* **How to complete this task**:
Repeat only what runs from the line with "Task: Sort table by Punkte column header" through the last line of the data below, both included, keeping every word as it is and leaving out the pictures.

[Stored data]
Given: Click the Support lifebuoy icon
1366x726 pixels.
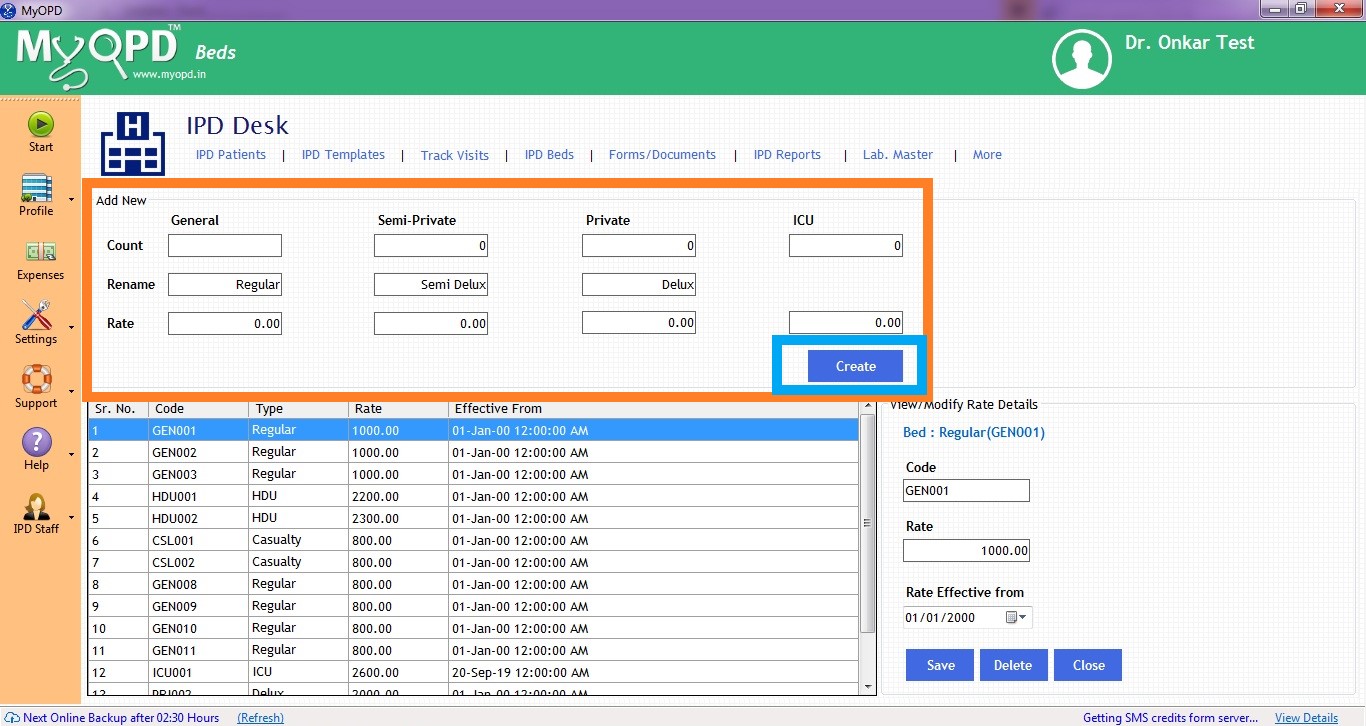Looking at the screenshot, I should click(36, 380).
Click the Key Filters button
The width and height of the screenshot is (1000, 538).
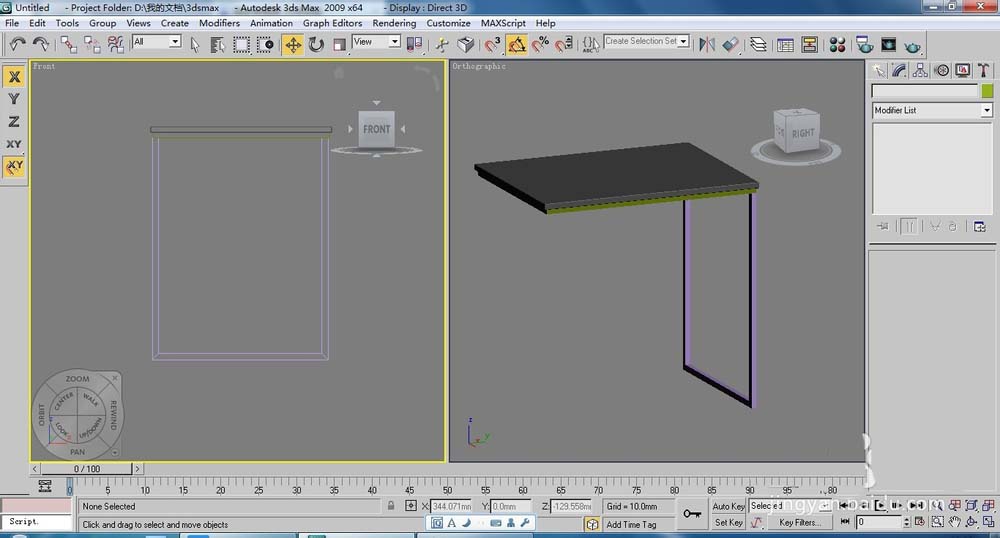tap(800, 522)
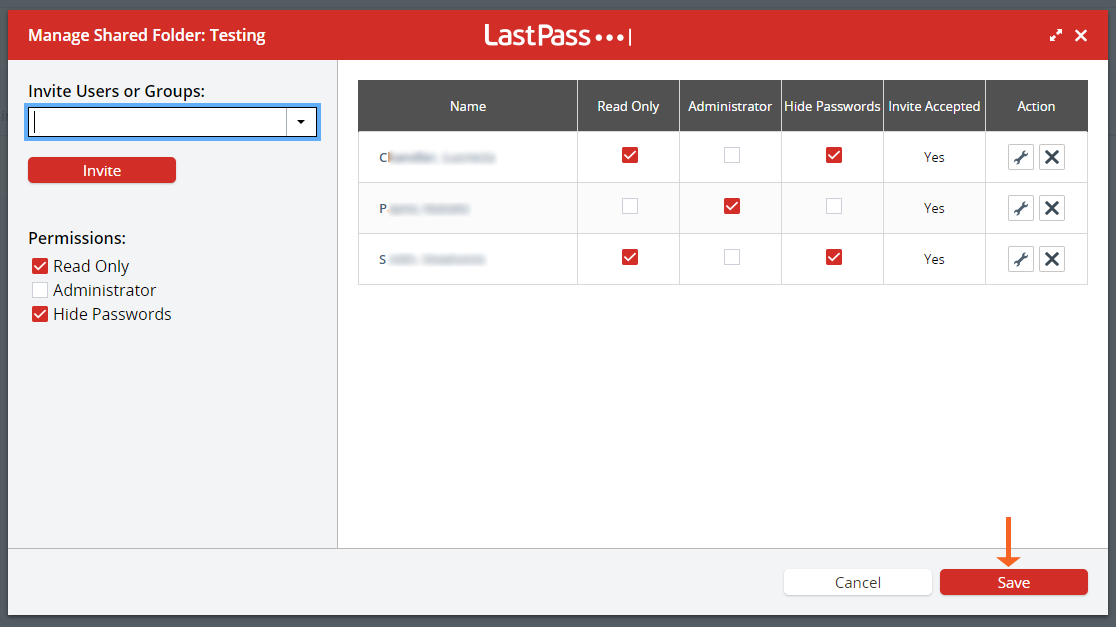Sort by clicking the Name column header
Screen dimensions: 1116x627
click(x=467, y=105)
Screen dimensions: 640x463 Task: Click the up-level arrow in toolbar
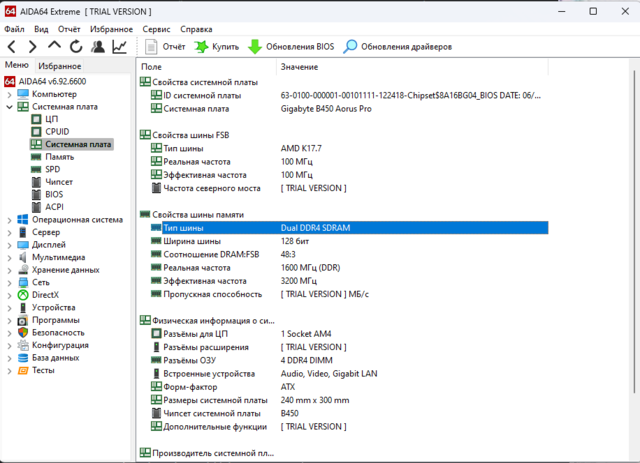pos(54,47)
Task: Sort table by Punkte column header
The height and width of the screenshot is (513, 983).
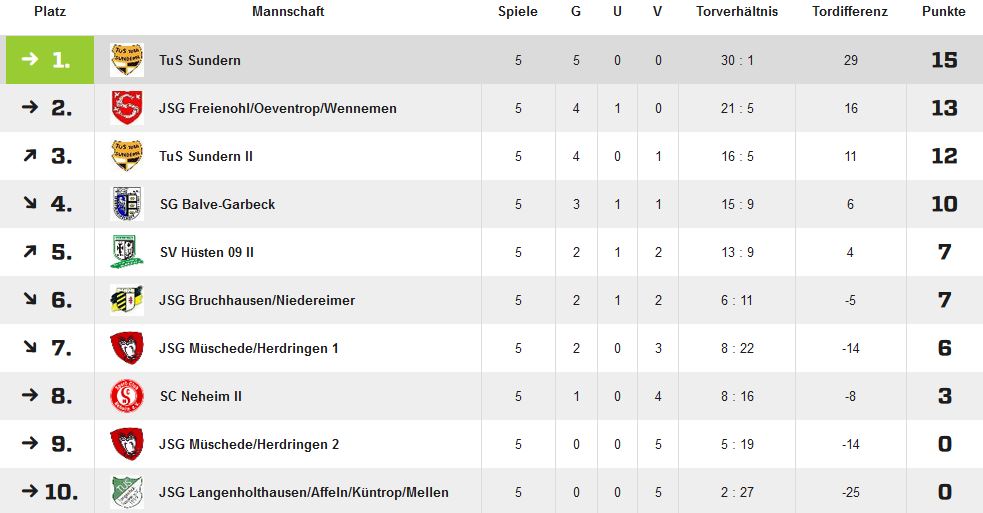Action: 944,11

* **Reply**:
Task: Sort table by Punkte column header
The height and width of the screenshot is (513, 983).
Action: 944,11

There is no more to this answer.